Candidato ao governo do Paraná, Requião Filho recebeu nesta terça-feira (25) a Agenda Estratégica elaborada pelo G7 Paraná para o desenvolvimento do Estado entre 2027 e 2030. O documento reúne, em 48 páginas, demandas e propostas apresentadas por entidades dos setores produtivos.
A agenda foi entregue pelo coordenador do G7 Paraná e presidente do Sistema FAEP, Ágide Eduardo Meneguette. O material já havia sido apresentado aos candidatos Sandro Alex e Sergio Moro.
Com a entrega a Requião Filho, o grupo completou a apresentação da agenda aos três principais candidatos ao Governo do Paraná. O documento ainda será encaminhado aos outros cinco candidatos.
Segundo Meneguette, a agenda reúne um diagnóstico dos setores produtivos e propostas para orientar a próxima gestão estadual.
“Este documento é fruto do trabalho conjunto das sete entidades que representam a economia paranaense. O material traz um diagnóstico dos setores e propostas concretas para que o próximo governador tenha, desde o primeiro dia de mandato, um roteiro claro para destravar o desenvolvimento do Estado”, afirmou.
Requião Filho disse que pretende manter diálogo com as entidades do G7 Paraná na elaboração e execução de políticas públicas.
“Queremos a participação e cooperação das entidades do G7 Paraná para a implantação de políticas públicas. Vamos trabalhar com abertura e troca de informações com as entidades para acertar, lançar e executar programas e projetos”, declarou.
O documento está estruturado em três eixos: desenvolvimento econômico, desenvolvimento social e gestão pública. As propostas abrangem agropecuária, indústria, comércio, serviços, turismo, cooperativismo e transporte.
A agenda também trata de temas como infraestrutura, meio ambiente, tributação, educação, saúde e segurança pública.
Entre as propostas está a criação do Fundo Estadual de Turismo do Paraná, com vinculação de receitas para garantir continuidade a ações e projetos do setor.
O G7 também defende que o Plano Estadual de Turismo seja transformado em política de Estado, com continuidade mesmo diante de mudanças de governo.
A agenda ainda propõe a simplificação de normas e a digitalização de serviços, além do desenvolvimento de produtos turísticos de acordo com as características de cada região.

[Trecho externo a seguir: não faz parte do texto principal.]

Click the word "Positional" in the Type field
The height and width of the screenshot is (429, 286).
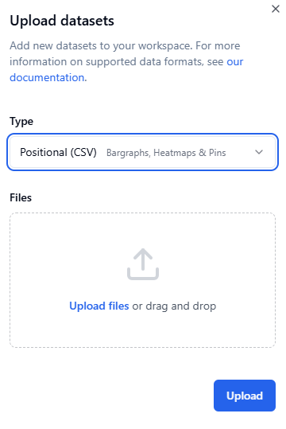44,152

Outra medida é o fortalecimento da gestão das Instâncias de Governança Regional (IGRs), com foco em transparência e planejamento.
Na área ambiental, o documento propõe períodos de transição para a adaptação a novas leis e regulamentações. A medida também seria aplicada quando novas restrições alterarem condições de licenças ou outorgas já concedidas.
O G7 defende ainda a simplificação e a agilização do licenciamento ambiental, com prazos máximos para análise e emissão de licenças. Outra proposta é a renovação automática para empreendimentos que estejam em dia com suas obrigações.
Na área de recursos hídricos, a agenda propõe não aplicar, quando couber, cobrança pelo uso da água à produção agropecuária.
O documento também sugere mudanças na fiscalização ambiental, com notificação prévia para regularização antes da aplicação de penalidades, desde que não exista risco ambiental imediato ou grave.
Para o mercado de trabalho, uma das propostas é a criação do programa Paraná Qualifica, com formação profissional organizada de acordo com as demandas de cada região.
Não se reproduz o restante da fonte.